Exercise instructions: Take the lines below beginning at the line that has "Where should I click to: Select the Project" and stopping after the line that has "Given: Save the page to Pocket", and print them exactly as they are, with no other lines.

━━━ Records to process ━━━

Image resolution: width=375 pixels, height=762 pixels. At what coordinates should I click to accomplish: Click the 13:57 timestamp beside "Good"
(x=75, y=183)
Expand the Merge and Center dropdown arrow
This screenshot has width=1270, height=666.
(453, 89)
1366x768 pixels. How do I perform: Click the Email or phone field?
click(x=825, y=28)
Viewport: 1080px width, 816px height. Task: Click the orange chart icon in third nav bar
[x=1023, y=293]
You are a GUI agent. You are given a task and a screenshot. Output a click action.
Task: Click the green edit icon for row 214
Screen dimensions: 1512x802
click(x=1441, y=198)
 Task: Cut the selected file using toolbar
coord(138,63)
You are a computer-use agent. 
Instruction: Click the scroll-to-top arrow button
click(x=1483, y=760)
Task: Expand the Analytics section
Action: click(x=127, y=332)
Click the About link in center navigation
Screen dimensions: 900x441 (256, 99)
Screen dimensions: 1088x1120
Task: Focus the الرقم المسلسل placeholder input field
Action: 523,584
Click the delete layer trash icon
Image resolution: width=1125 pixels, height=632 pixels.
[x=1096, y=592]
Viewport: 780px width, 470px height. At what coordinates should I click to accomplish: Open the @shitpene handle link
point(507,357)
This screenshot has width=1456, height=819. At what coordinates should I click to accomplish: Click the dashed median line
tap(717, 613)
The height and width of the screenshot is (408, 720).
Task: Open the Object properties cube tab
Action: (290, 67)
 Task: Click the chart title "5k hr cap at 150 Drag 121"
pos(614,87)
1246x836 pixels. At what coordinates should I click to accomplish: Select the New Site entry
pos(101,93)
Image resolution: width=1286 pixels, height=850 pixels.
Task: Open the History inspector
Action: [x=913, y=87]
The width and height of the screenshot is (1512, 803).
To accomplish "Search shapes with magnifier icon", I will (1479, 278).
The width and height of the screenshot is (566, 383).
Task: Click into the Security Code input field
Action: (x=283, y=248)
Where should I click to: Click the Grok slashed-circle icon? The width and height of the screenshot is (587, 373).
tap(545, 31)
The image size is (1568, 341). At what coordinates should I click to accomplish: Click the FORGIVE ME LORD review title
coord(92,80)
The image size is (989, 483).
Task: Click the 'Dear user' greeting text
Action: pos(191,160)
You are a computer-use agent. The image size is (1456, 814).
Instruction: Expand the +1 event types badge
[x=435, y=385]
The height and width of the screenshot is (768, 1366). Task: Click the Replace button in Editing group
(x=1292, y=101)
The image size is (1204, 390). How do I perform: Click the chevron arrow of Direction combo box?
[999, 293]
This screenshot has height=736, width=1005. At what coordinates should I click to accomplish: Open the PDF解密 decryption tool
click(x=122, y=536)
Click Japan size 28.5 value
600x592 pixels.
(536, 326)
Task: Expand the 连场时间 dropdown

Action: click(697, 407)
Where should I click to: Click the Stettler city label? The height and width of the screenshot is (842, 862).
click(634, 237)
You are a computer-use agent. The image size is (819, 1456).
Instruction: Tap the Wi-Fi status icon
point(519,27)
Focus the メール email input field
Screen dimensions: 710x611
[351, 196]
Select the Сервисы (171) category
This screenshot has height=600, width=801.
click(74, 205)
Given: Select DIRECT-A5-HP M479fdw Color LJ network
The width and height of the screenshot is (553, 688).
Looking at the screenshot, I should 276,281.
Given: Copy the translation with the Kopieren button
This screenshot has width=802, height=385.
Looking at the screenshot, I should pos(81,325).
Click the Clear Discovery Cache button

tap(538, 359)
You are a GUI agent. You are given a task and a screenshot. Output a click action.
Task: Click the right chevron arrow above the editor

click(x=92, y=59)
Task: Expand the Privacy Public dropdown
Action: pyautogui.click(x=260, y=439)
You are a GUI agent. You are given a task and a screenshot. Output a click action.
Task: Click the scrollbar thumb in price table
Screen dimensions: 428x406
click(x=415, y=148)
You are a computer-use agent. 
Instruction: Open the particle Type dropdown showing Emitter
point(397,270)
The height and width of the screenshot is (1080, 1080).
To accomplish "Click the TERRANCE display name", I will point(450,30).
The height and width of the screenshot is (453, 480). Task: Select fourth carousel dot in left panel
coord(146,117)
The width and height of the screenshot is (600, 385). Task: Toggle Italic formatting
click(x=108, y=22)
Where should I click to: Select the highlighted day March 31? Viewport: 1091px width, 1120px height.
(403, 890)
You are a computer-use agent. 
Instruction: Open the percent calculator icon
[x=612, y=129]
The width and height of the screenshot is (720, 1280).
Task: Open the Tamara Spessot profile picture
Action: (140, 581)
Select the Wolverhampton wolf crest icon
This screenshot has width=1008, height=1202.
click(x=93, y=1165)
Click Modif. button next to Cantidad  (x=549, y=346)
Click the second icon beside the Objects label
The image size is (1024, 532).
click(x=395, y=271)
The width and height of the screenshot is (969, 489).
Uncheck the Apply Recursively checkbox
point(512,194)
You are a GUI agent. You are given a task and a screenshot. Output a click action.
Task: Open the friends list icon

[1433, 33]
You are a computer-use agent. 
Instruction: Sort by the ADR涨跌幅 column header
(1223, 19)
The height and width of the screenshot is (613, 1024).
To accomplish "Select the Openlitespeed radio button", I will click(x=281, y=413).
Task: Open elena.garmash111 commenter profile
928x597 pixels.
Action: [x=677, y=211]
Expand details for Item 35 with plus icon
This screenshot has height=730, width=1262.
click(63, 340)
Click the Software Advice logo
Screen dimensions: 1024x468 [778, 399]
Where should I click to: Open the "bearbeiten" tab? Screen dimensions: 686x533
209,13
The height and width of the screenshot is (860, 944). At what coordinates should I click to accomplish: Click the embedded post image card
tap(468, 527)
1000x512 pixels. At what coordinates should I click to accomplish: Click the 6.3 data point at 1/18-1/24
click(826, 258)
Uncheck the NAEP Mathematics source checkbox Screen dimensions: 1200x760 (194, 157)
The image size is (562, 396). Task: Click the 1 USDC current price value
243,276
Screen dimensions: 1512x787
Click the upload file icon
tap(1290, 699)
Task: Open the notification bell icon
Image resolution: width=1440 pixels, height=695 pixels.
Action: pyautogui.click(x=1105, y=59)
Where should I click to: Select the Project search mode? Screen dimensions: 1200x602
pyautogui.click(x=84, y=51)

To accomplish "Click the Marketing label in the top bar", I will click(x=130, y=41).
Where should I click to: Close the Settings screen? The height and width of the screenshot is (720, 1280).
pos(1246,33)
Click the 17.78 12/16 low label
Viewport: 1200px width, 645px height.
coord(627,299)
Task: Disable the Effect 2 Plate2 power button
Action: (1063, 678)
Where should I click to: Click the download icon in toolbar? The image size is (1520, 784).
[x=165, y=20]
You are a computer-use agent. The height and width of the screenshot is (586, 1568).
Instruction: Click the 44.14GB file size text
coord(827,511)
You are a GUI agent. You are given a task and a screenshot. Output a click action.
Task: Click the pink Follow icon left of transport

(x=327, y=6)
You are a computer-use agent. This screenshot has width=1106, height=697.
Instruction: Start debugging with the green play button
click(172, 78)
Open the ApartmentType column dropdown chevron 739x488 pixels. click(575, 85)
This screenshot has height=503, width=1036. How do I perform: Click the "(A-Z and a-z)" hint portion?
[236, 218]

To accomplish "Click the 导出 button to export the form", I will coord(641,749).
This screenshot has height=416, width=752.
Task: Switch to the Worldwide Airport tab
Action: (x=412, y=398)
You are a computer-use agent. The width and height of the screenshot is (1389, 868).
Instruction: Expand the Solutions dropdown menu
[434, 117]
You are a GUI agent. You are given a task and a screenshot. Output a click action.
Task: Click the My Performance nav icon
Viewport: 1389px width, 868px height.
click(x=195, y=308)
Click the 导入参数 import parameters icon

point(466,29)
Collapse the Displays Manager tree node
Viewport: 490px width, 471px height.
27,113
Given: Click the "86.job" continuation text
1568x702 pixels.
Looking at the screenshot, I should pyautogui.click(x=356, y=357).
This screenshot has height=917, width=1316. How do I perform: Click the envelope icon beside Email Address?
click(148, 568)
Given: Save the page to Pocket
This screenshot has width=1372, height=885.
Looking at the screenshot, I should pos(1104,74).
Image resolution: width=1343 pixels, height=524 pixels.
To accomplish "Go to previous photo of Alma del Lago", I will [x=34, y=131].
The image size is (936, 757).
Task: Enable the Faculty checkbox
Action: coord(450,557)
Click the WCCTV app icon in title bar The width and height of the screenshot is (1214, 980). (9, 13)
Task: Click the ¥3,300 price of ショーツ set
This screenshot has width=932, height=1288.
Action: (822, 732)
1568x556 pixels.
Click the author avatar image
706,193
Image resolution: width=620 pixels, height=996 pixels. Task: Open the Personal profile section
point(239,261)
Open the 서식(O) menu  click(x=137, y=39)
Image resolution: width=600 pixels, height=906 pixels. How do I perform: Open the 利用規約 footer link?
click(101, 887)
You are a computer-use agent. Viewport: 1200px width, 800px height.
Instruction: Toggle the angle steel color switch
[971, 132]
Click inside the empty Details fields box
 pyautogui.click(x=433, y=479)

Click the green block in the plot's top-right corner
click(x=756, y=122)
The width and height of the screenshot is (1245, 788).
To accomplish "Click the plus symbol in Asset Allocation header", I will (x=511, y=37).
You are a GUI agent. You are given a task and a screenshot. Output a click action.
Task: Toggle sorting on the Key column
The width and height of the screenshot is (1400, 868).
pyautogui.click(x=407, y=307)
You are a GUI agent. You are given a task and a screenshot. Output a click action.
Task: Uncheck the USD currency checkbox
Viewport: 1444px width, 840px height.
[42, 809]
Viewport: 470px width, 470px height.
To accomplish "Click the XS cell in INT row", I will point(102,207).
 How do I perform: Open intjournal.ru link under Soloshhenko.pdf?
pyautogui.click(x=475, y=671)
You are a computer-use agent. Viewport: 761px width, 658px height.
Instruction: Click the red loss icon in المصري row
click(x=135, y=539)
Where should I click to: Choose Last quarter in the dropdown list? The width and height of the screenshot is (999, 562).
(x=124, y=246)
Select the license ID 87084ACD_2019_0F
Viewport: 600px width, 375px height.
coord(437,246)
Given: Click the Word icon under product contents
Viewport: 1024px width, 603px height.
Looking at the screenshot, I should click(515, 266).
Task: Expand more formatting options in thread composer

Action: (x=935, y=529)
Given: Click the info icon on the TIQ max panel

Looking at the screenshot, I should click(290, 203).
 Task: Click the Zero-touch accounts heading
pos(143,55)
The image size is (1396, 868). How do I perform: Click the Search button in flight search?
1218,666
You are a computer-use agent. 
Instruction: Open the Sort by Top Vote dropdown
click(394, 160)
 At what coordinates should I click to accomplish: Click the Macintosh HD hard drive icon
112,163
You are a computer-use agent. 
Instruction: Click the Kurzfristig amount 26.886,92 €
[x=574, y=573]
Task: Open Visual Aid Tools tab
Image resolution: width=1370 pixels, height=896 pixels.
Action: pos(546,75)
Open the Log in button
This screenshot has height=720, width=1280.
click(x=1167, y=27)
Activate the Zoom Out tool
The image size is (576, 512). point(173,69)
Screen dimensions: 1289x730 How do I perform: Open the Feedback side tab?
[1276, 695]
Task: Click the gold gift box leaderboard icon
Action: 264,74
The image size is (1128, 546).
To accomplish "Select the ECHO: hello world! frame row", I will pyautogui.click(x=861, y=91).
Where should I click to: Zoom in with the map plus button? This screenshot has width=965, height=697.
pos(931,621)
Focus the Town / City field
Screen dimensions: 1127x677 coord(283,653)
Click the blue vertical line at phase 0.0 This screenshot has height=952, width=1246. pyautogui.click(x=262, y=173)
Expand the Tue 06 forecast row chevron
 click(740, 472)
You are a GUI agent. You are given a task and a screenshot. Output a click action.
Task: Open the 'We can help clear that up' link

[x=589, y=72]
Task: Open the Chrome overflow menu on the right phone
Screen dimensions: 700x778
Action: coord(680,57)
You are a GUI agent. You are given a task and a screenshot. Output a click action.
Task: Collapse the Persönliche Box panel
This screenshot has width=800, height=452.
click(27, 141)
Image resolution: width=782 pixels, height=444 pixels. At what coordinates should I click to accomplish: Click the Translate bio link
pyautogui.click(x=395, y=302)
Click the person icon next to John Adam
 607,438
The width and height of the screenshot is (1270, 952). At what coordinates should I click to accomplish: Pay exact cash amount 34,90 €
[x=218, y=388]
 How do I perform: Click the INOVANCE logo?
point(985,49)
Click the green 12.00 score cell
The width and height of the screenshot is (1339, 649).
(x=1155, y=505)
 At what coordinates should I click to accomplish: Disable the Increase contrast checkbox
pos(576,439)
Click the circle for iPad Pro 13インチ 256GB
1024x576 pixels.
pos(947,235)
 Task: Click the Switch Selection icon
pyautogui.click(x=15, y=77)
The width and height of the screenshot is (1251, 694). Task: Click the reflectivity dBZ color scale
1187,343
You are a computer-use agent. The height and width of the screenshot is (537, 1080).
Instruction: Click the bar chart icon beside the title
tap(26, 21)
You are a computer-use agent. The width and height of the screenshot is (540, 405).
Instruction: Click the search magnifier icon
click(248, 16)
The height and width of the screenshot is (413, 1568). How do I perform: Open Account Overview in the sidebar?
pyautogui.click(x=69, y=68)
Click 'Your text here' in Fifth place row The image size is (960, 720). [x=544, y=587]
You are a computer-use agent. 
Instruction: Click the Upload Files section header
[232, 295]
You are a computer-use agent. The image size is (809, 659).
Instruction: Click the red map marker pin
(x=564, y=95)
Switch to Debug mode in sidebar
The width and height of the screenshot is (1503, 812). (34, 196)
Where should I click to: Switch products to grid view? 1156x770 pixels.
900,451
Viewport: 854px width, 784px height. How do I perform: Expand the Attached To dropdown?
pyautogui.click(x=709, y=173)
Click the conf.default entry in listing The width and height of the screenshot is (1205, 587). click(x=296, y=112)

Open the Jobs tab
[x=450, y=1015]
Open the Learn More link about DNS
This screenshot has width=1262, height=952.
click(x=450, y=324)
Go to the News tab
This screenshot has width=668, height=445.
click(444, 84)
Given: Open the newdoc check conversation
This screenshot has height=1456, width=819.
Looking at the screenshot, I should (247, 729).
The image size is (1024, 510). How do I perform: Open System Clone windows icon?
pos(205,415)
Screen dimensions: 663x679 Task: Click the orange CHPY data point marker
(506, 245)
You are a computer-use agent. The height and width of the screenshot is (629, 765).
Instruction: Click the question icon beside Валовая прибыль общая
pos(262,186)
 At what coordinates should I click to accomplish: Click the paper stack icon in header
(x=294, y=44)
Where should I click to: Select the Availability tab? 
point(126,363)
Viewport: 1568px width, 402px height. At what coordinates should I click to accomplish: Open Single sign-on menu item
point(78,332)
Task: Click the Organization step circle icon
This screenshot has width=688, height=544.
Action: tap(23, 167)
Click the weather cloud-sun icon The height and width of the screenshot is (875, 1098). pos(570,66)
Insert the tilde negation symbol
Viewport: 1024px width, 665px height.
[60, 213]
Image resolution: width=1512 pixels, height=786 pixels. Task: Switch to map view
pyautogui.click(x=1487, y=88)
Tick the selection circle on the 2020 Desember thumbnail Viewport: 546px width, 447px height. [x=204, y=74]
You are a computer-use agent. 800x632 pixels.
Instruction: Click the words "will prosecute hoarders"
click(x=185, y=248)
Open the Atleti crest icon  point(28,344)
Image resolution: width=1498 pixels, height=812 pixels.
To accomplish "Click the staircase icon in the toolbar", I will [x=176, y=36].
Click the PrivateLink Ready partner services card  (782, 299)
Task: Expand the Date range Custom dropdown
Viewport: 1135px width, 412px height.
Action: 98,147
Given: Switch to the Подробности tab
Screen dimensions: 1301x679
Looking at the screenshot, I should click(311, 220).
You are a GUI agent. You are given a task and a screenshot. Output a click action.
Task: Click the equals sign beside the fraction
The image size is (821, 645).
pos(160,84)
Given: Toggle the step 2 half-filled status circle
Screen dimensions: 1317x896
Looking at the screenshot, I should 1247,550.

━━━

Exercise result:
Where should I click to: Select the Project search mode? Screen dimensions: 1200x602
pyautogui.click(x=84, y=51)

To accomplish "Click the Marketing label in the top bar", I will click(x=130, y=41).
Where should I click to: Close the Settings screen? The height and width of the screenshot is (720, 1280).
pos(1246,33)
Click the 17.78 12/16 low label
Viewport: 1200px width, 645px height.
coord(627,299)
Task: Disable the Effect 2 Plate2 power button
Action: (1063, 678)
Where should I click to: Click the download icon in toolbar? The image size is (1520, 784).
[x=165, y=20]
You are a computer-use agent. The height and width of the screenshot is (586, 1568).
Instruction: Click the 44.14GB file size text
coord(827,511)
You are a GUI agent. You are given a task and a screenshot. Output a click action.
Task: Click the pink Follow icon left of transport

(x=327, y=6)
You are a computer-use agent. This screenshot has width=1106, height=697.
Instruction: Start debugging with the green play button
click(172, 78)
Open the ApartmentType column dropdown chevron 739x488 pixels. click(575, 85)
This screenshot has height=503, width=1036. How do I perform: Click the "(A-Z and a-z)" hint portion?
[236, 218]

To accomplish "Click the 导出 button to export the form", I will coord(641,749).
This screenshot has height=416, width=752.
Task: Switch to the Worldwide Airport tab
Action: (x=412, y=398)
You are a computer-use agent. The width and height of the screenshot is (1389, 868).
Instruction: Expand the Solutions dropdown menu
[434, 117]
You are a GUI agent. You are given a task and a screenshot. Output a click action.
Task: Click the My Performance nav icon
Viewport: 1389px width, 868px height.
click(x=195, y=308)
Click the 导入参数 import parameters icon

point(466,29)
Collapse the Displays Manager tree node
Viewport: 490px width, 471px height.
27,113
Given: Click the "86.job" continuation text
1568x702 pixels.
Looking at the screenshot, I should pyautogui.click(x=356, y=357).
This screenshot has height=917, width=1316. How do I perform: Click the envelope icon beside Email Address?
click(148, 568)
Given: Save the page to Pocket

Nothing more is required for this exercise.